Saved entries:
· · · · · · ·
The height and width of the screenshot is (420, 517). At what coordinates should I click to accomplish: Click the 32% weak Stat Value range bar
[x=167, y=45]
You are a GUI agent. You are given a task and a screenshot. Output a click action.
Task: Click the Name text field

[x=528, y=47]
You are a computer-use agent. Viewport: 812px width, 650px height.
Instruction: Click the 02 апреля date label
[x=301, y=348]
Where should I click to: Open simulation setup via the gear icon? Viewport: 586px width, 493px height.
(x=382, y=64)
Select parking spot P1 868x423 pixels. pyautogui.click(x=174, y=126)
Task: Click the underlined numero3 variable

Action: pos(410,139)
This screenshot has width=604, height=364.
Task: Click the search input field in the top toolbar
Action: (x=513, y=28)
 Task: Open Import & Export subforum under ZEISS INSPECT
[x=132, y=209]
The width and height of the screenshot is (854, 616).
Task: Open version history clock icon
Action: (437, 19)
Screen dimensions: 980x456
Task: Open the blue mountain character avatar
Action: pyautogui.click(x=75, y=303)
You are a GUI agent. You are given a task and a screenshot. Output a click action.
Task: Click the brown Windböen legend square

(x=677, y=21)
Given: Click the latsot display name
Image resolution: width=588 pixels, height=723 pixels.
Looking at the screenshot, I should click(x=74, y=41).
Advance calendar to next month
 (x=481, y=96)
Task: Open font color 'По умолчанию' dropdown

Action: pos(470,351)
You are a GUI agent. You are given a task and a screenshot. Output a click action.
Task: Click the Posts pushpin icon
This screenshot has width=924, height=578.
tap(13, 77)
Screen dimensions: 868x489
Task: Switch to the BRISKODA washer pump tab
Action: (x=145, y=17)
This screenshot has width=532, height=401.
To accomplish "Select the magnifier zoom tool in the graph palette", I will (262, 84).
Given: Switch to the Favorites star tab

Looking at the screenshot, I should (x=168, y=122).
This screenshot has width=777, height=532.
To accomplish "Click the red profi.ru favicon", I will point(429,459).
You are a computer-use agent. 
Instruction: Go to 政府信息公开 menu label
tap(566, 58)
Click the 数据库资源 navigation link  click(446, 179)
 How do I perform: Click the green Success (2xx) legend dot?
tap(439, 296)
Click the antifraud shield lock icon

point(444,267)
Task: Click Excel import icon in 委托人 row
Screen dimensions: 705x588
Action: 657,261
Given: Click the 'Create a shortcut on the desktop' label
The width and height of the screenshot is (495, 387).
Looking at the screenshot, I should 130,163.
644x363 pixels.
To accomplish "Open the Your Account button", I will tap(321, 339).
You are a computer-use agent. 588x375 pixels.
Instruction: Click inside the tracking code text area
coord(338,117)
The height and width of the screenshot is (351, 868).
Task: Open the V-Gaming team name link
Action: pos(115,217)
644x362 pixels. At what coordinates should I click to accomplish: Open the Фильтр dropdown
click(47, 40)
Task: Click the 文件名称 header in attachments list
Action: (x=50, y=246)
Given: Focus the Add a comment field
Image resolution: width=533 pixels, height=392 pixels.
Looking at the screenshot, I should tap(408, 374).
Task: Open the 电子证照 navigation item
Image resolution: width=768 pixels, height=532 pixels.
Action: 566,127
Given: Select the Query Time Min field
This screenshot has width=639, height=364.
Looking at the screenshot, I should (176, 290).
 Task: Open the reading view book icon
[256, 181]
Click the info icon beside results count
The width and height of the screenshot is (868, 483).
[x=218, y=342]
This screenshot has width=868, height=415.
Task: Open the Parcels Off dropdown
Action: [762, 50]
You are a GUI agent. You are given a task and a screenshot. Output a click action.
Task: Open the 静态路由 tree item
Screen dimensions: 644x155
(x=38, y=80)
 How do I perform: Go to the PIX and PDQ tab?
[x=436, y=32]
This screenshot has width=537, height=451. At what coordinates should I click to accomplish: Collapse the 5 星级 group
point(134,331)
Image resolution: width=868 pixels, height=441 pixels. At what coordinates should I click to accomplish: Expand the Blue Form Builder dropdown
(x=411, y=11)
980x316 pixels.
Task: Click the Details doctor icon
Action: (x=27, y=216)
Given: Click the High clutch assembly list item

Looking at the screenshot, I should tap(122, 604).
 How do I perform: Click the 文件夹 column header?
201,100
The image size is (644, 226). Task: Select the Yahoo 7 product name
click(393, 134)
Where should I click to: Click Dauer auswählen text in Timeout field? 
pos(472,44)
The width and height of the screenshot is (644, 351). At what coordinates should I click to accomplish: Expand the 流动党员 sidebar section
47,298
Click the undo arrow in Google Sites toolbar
· · · · · · ·
*PROMPT:* Scan the records above for the word "will" and return every line where it occurs.

*ANSWER:*
To accomplish "Select the magnifier zoom tool in the graph palette", I will (262, 84).
To accomplish "Click the red profi.ru favicon", I will point(429,459).
To accomplish "Open the Your Account button", I will tap(321, 339).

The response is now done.